A possibilidade de apenas reproduzir elimina a lembrança de referenciais e de significados musicais. A escuta é a descoberta de um caminho restrito para o puramente sonoro e puramente musical. A sugestão da acusmática é “to deny the instrument and cultural conditioning, to put in front of us the sonorous and its musical ‘possibility’(pp.81).
Jorge Bruno Ventura

Não resisto a colocar o acesso para um video disponível no YouTube com um pouco do trabalho  de Pierre Schaeffer





[1] In Audio Culture – Readings in Modern Music. Chistoph Cox and Daniel Warner edited. Ne
.w York, Continuum IPG, 2004.
[2] Pierre Schaeffer trabalhou na rádio estatal de França desde 1936.
[3] Em francês Musique concrete. Com o desenvolvimento dos microfones e das técnicas de gravação nos finais da década de 40 e durante a de 50 do século passado surge um tipo de música electrónica produzida a partir da manipulação de sons naturais e industriais com a edição áudio.
[4] Edmund Husserl nasceu em 1859 e foi o fundador da escola fenomenológica. Rompeu com a orientação positivista da ciência e da filosofia da sua época. Não se limitou ao empirismo e foi mais além ao acreditar que a experiência é a fonte de todo o conhecimento.
[5] Em http://www.youtube.com/watch?v=q2o9VyuJSD4 pode ser ouvida parte de uma composição de Pierre Schaeffer em conjunto com Pierre Henry, com o título “Symphonie pour un Homme Seul”.

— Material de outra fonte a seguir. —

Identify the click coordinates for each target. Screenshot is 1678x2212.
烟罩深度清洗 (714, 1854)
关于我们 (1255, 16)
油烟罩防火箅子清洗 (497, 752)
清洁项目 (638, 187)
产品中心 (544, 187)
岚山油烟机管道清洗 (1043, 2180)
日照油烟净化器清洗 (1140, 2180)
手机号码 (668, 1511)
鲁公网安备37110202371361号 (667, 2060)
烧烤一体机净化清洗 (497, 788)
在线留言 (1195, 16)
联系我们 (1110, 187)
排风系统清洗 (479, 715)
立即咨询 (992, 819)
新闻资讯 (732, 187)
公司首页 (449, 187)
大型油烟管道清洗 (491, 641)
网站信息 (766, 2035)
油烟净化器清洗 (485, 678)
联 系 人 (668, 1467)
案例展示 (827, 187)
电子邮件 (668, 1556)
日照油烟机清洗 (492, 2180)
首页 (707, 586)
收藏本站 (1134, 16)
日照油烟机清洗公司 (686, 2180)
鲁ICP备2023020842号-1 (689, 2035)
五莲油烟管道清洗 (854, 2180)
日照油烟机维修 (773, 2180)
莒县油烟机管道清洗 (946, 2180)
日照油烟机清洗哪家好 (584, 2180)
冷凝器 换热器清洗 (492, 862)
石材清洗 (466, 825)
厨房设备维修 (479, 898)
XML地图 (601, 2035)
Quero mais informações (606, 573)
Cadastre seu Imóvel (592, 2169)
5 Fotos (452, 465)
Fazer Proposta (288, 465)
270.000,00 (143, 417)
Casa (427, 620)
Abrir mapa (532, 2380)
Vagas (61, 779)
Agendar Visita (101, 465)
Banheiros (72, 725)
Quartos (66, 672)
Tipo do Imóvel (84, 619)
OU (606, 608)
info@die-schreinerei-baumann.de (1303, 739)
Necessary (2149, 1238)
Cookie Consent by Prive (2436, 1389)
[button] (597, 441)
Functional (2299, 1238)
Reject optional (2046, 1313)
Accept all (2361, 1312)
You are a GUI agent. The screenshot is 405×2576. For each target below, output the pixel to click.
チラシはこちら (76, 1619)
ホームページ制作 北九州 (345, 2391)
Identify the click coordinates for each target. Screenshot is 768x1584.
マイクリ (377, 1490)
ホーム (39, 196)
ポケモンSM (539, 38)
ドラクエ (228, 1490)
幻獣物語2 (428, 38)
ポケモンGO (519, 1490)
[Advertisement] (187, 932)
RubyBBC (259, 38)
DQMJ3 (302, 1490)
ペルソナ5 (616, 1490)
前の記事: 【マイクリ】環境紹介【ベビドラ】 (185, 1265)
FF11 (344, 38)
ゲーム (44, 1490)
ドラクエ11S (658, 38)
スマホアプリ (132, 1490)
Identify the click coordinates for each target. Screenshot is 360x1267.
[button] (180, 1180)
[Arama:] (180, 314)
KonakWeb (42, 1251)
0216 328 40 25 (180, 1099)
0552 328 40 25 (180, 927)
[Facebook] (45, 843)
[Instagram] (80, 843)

[6] Filosofo e Matemático grego que fundou uma escola de pensamento grego – A escola Pitagórica. Não há um ano certo para o seu nascimento, mas sabe-se ter sido por volta do ano de 571 a.C.
[7] Intervenções como efectuar registos diferentes do mesmo acontecimento sonoro; efectuar aproximações ao som alterando os ângulos de registo no momento da gravação; alterar a velocidade de leitura do registo, alterar as fitas de gravação e alterações de volume.
[8] Pierre Schaeffer utiliza o termo correlações.
[9] Aqui identificado como apenas uma possibilidade de manipulação da fita.